Texte fourni >>
========
Les plans quinquennaux
Si Michel Seydoux Fornier de Clausonne n’a rien de communiste, son bilan à la tête du LOSC s’égraine comme autant de plans quinquennaux. Cinq ans pour inaugurer un centre d’entraînement, cinq ans pour entrer dans un nouveau stade, cinq ans pour refiler le bébé. 13 décembre 2007, 17 août 2012, 13 janvier 2017. Trois dates-clés du Seydoux de l’ombre, visionnaire au moment de relever la vieille ferme abandonnée qu’est Luchin en 2002, obstiné lorsqu’il s’agit de défendre le projet Grimonprez-Jooris II, puis de changer son fusil d’épaule et de patienter au Stadium-Nord jusqu’à la sortie de terre du Grand Stade. Patient, encore, quand la succession prend un temps inattendu, entre tergiversations du milliardaire belge Marc Coucke et offres hasardeuses. Jusqu’à l’annonce surprise, le 16 octobre dernier, des « négociations exclusives » entamées avec Gérard Lopez, pour finalement arriver à une 721e et dernière rencontre en tant que président du LOSC ce soir, face à Saint-Étienne.
========
Énoncé du problème >> Traduisez en anglais cette phrase du texte sur la présidence de Michel Seydoux au LOSC : « Cinq ans pour inaugurer un centre d'entraînement, cinq ans pour entrer dans un nouveau stade, cinq ans pour refiler le bébé. » La liste qui suit n'intervient en rien dans cet exercice.

Données fournies >>
========
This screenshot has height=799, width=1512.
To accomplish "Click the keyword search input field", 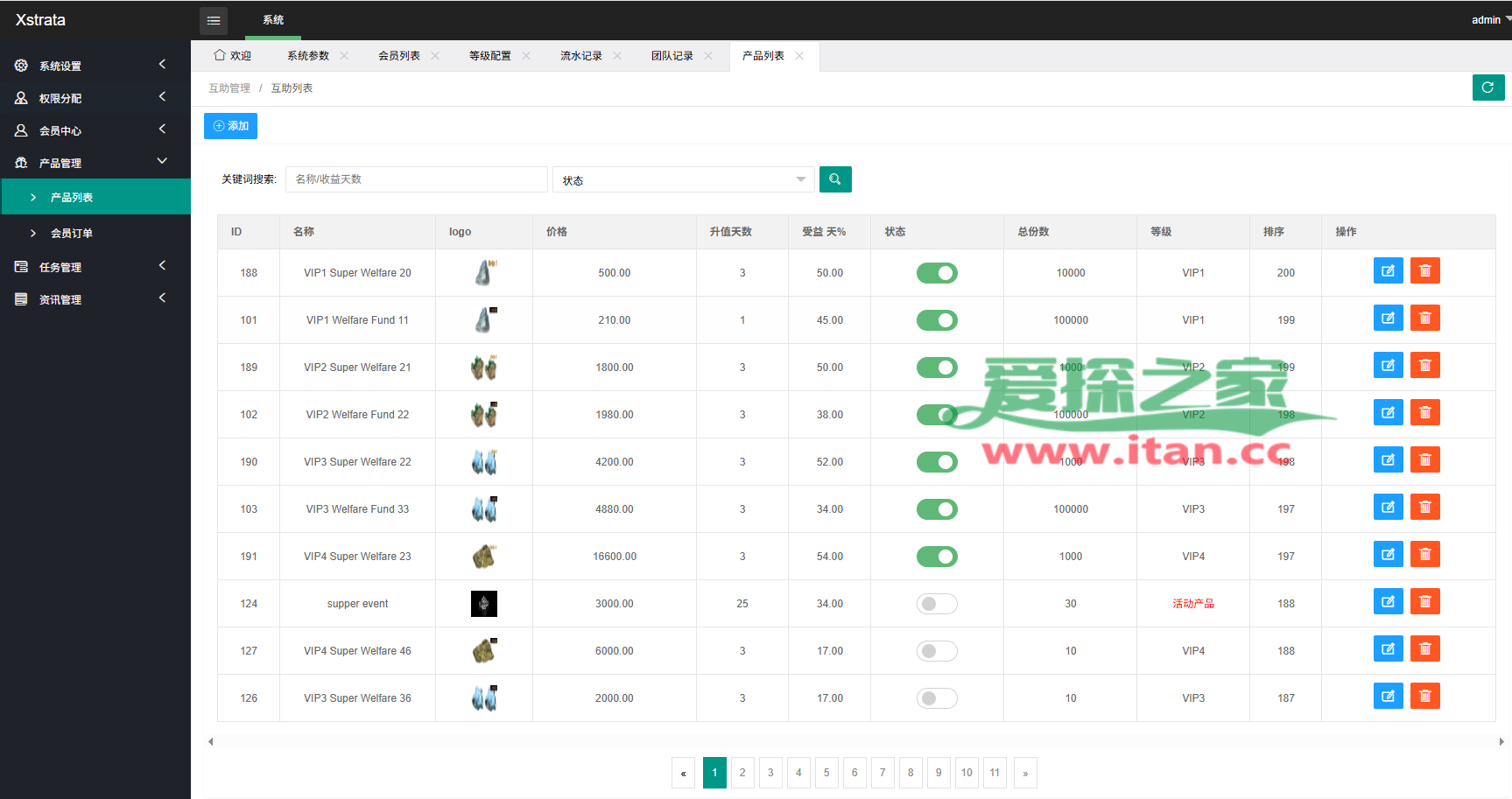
========
Solution proposée >> Five years to open a training center, five years to move into a new stadium, five years to hand off the baby.